Australian music industry bands together for ‘vax the nation’ campaign
Named Vax the Nation, the campaign includes a TV commercial paired with an iconic Australian rock song to striking effect | WATCH
A coalition of the Australian entertainment industry’s biggest stars and businesses have banded together to launch a campaign supporting the vaccine rollout.
The Vax the Nation initiative includes a striking television commercial that aims to remind all Australians of the life-affirming pleasure of shared live events.
Singer Marcia Hines is among those to have lent her voice to the campaign, having already rolled up her arm twice in recent months.
“I move around a lot for a living, and I would like to get back to what it is I do: on a good day, if I’m a good girl, I get to sing,” Hines said.
“There’s such a lack of joy in the world at the moment, and that’s one of the things that people in my industry bring to people: we bring joy. And it’s not just one-sided: we get incredible joy from it, too.”
Among those lending their names to the #VaxTheNation campaign are many of Australia’s leading tour promoters, music festivals and venues, as well as more than 220 artists including Jimmy Barnes, Paul Kelly, Amy Shark, Archie Roach and Midnight Oil.
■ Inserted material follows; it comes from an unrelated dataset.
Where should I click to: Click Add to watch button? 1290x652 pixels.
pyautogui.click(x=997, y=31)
The commercial is soundtracked by Powderfinger’s 2000 hit My Happiness, which the band donated for the 60-second spot.
Cleverly, the track is cut off before reaching its memorable chorus – a creative decision that frustrates the ear while also highlighting the need to end the interruptions the sector has experienced across the past 18 months.
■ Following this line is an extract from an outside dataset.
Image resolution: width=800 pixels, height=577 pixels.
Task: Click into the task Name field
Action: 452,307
“It’s a fantastic choice to capture people’s attention, and I think the lyrics and the feeling of the song connects well with the message we’re trying to get out there,” said Matt Gudinski, chief executive of Mushroom Group. “The only way out of this for the live sector is vaccination.
“We all felt the need to do our bit to getting our nation to the other side of this. We’re not far from being back to going to gigs, socialising and using music in the powerful way we all do, to live our lives.”
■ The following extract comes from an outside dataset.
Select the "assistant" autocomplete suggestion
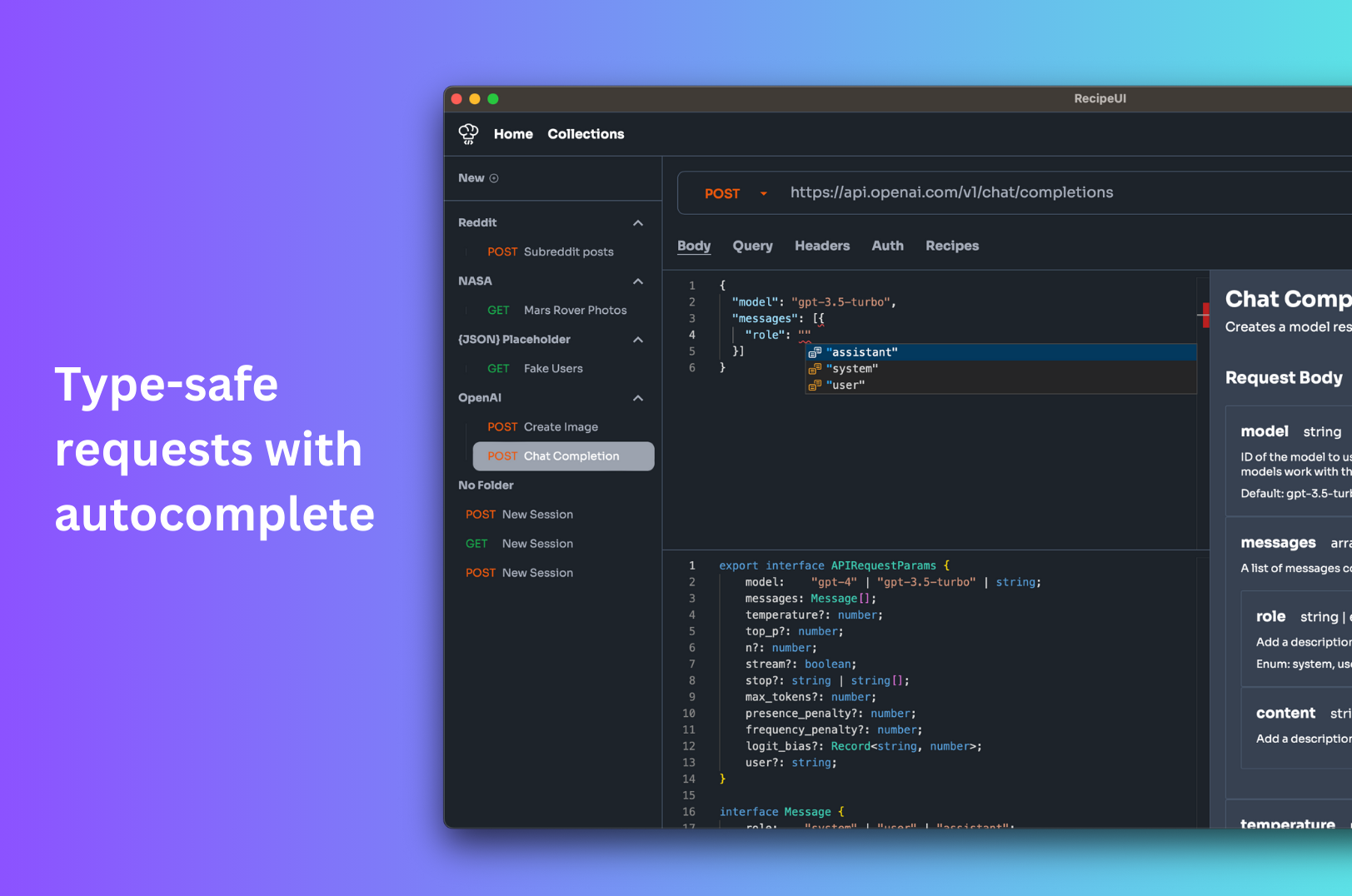point(861,352)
In Gudinski’s estimation, 2021 has been far worse for the live business than last year, due to the end of JobKeeper.
“Without that, everyone from our industry is now fending for themselves,” he said of the federal wage subsidy that ended in March. “It’s definitely very dark times for a lot of our industry. There’s a whole greater level of uncertainty and unknown.”
In 2019, the industry’s pre-pandemic economic output was estimated at $36.4bn, according to research the Live Entertainment Industry Forum.
Since July, though, thousands of workers in the nation’s live entertainment sector have been unable to do their jobs with any sense of security due to travel and gathering restrictions stemming from Covid outbreaks.
All of which brings the industry-wide #VaxTheNation campaign into sharper focus: until a large proportion of the population has received both doses, many of our music venues will remain dark, empty and silent.